Hundreds of people attended a funeral on Wednesday to bid farewell to Hatidza Mehmedovic, a central figure in the struggle to remember the victims of the 1995 massacre of Bosnians in Srebrenica.
Hatidza Mehmedovic, President of the Mothers of Srebrenica” Association, passed away on Sunday at the age of 65.
As the Head of the association, Mehmedovic was a vocal activist who raised awareness for the Srebrenica genocide, often referred to as the worst crime committed on European soil since WWII, and advocated for the perpetrators to be brought to justice.
Many women who lost relatives in the massacre attended a prayer in front of a mosque in Srebrenica, followed by the burial of Hatidza Mehmedovic in her village of Suceska, near this eastern Bosnian town.
She was commemorated for her efforts to seek justice. She fought so that, after the genocide in Srebrenica, innocent children and people would never be killed anywhere again. She was a woman who was looking for the truth, for her children and for everyone’s children.
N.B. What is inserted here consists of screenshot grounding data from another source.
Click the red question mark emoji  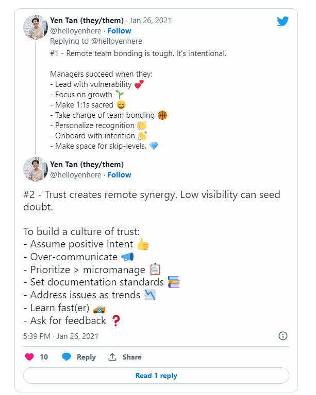pyautogui.click(x=116, y=321)
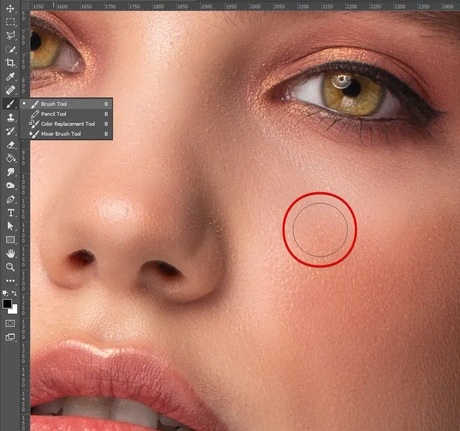This screenshot has width=460, height=431.
Task: Select the Move tool
Action: pyautogui.click(x=10, y=9)

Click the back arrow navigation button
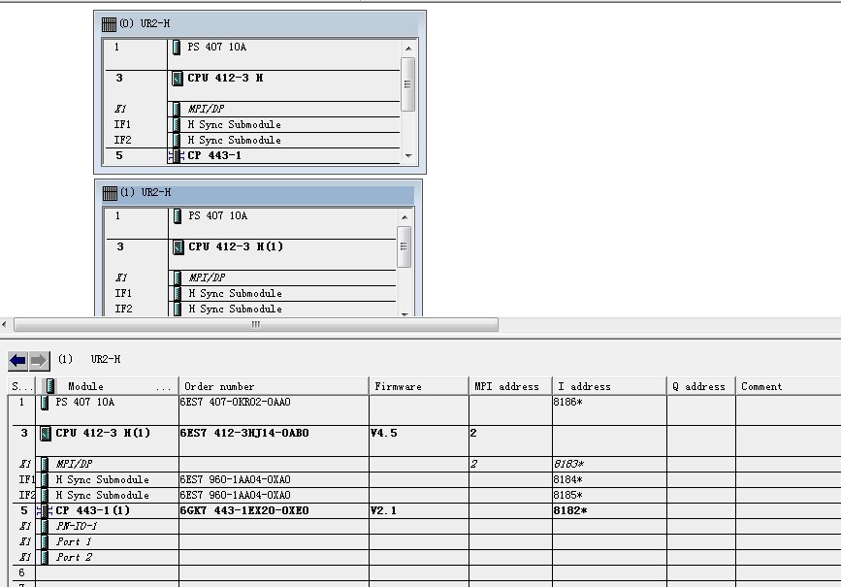click(17, 360)
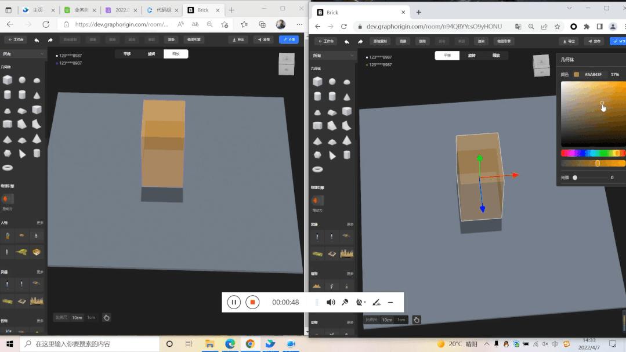Click the undo arrow in the Chrome window toolbar
626x352 pixels.
(346, 42)
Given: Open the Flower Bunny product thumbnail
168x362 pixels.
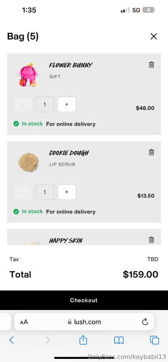Looking at the screenshot, I should point(28,74).
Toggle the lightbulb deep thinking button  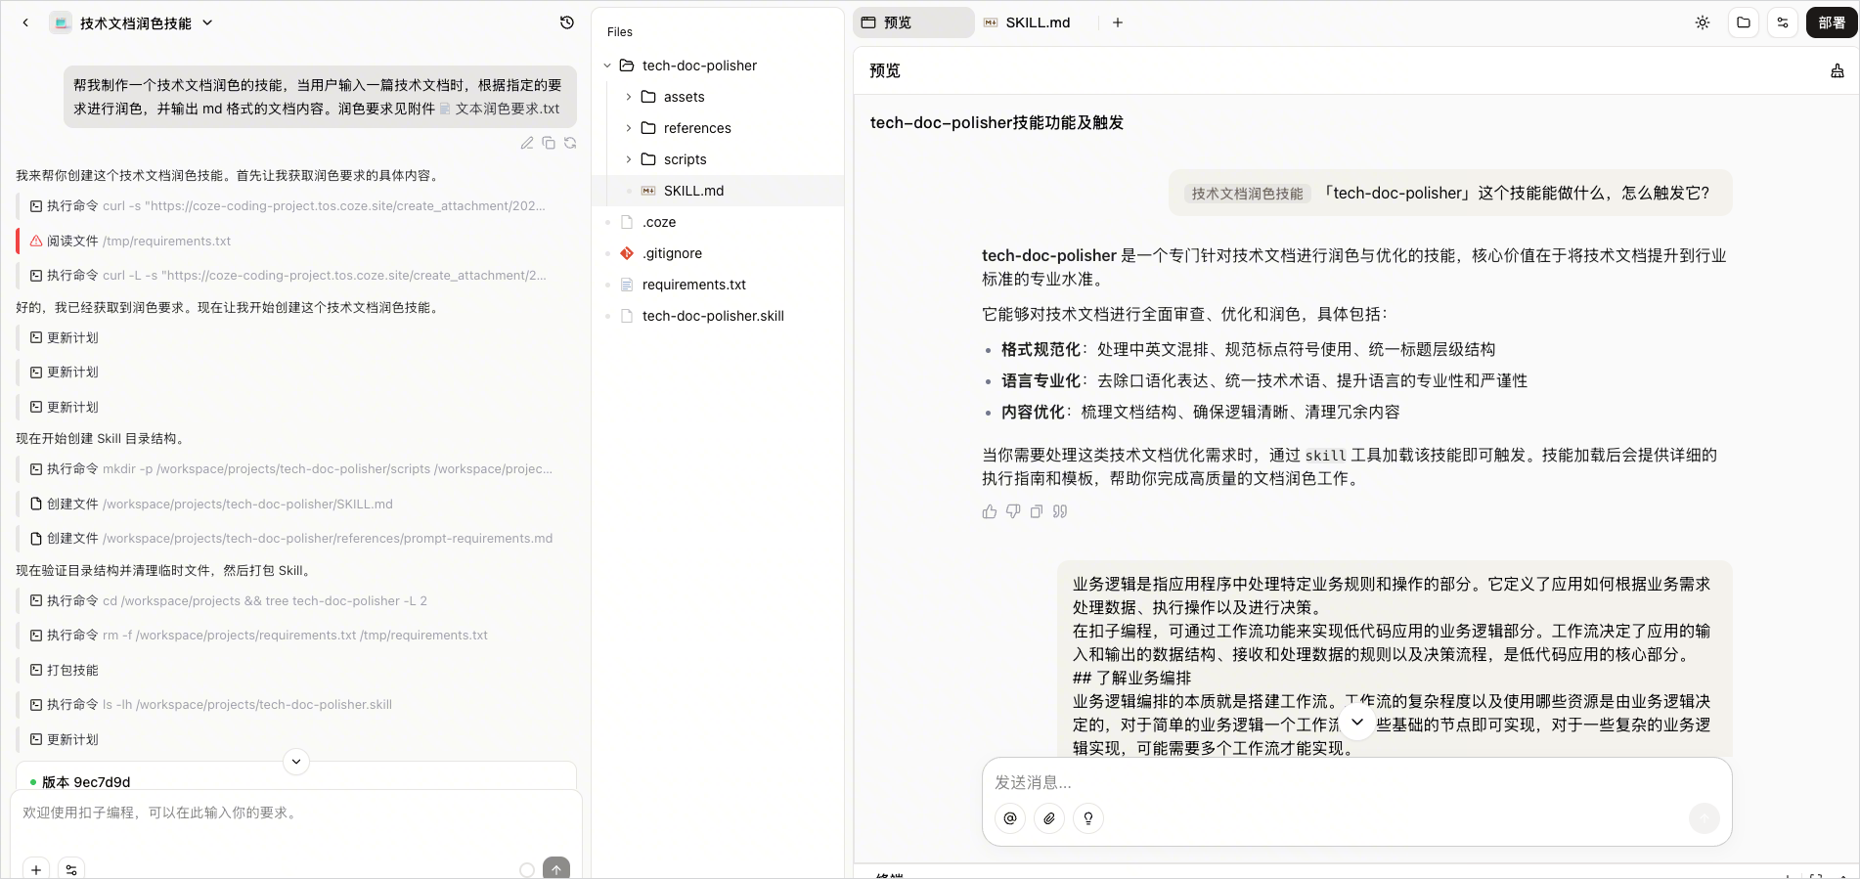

Hatidza Mehmedovic’s husband, brother and two sons were among some 8,000 men and teenagers separated from women and were systematically killed by Bosnian Serb forces in Srebrenica in July 1995.
Shortly after the Bosnian war (1992-1995, 100,000 dead), this woman returned to Srebrenica where she was fighting to find the remains of the missing victims, buried in dozens of mass graves.
Two Bosnian Serb political and military leaders, Radovan Karadzic and Ratko Mladic, have been condemned by international courts and convicted of genocide.